● **Written problem**:
Return every line of the items that contains the string "page".

(Entries for locating words and elements)
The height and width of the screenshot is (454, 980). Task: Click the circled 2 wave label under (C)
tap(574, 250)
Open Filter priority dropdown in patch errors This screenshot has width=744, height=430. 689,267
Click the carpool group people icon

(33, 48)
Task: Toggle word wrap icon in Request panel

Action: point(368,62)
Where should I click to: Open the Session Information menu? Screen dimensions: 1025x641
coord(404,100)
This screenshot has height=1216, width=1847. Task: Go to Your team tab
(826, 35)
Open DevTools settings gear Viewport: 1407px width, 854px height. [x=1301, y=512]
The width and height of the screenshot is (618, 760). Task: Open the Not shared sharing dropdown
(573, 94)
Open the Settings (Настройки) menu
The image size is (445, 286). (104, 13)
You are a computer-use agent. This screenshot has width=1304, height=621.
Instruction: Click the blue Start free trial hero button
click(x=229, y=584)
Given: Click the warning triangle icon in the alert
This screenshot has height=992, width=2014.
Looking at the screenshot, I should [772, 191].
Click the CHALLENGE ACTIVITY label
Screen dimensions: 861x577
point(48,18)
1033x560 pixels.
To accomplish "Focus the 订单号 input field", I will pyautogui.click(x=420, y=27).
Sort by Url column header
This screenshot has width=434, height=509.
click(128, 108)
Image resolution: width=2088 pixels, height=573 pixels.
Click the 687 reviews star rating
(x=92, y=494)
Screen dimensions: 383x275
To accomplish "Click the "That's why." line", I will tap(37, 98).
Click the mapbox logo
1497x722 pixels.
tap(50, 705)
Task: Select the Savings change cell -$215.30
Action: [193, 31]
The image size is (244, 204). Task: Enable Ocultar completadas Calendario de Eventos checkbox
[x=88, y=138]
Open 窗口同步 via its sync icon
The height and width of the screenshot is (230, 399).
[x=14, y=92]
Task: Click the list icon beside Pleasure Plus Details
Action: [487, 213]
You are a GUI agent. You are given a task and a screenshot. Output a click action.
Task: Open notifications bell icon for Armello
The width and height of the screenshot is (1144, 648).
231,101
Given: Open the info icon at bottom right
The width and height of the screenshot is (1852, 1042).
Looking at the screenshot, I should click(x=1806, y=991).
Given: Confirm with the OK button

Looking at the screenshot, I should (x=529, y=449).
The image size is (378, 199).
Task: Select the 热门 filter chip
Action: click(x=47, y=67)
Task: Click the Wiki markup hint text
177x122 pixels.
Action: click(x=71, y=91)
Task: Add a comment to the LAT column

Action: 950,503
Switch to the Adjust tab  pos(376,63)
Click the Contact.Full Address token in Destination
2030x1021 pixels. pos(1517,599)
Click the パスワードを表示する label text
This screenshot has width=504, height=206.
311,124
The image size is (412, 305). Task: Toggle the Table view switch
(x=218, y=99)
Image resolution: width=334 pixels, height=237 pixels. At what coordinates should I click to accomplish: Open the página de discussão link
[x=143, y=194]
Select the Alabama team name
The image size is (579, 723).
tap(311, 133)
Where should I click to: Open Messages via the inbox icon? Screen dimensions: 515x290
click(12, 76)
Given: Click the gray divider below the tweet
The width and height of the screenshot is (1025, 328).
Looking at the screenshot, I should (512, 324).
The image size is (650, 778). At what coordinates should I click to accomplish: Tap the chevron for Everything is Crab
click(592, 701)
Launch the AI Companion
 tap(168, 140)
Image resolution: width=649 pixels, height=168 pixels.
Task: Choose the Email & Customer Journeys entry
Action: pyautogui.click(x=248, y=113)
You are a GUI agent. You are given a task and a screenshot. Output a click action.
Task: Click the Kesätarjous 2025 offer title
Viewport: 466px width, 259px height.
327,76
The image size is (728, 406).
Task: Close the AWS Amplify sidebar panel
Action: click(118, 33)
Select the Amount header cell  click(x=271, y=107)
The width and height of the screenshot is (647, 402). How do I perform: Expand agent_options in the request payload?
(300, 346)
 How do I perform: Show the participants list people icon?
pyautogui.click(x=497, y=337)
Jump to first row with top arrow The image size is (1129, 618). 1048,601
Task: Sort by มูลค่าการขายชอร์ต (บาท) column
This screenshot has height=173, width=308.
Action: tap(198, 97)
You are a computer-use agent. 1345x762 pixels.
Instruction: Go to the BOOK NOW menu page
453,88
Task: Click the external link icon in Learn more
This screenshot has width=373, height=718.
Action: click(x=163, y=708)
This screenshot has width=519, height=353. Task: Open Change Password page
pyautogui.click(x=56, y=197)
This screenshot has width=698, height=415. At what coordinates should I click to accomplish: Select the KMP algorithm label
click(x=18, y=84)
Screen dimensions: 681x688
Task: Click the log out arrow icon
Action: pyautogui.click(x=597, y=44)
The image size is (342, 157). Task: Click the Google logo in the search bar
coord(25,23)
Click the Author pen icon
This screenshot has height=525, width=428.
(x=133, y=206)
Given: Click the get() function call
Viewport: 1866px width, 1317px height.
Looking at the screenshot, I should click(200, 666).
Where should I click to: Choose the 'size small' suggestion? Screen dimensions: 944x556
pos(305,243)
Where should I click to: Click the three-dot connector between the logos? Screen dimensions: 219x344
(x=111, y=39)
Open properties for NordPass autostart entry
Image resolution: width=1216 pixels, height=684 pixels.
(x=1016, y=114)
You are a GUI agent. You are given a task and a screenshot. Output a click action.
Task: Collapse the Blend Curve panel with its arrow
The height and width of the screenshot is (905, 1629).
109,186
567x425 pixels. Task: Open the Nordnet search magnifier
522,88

● **Full answer**:
Instruction: Go to the BOOK NOW menu page
This screenshot has width=519, height=353. Task: Open Change Password page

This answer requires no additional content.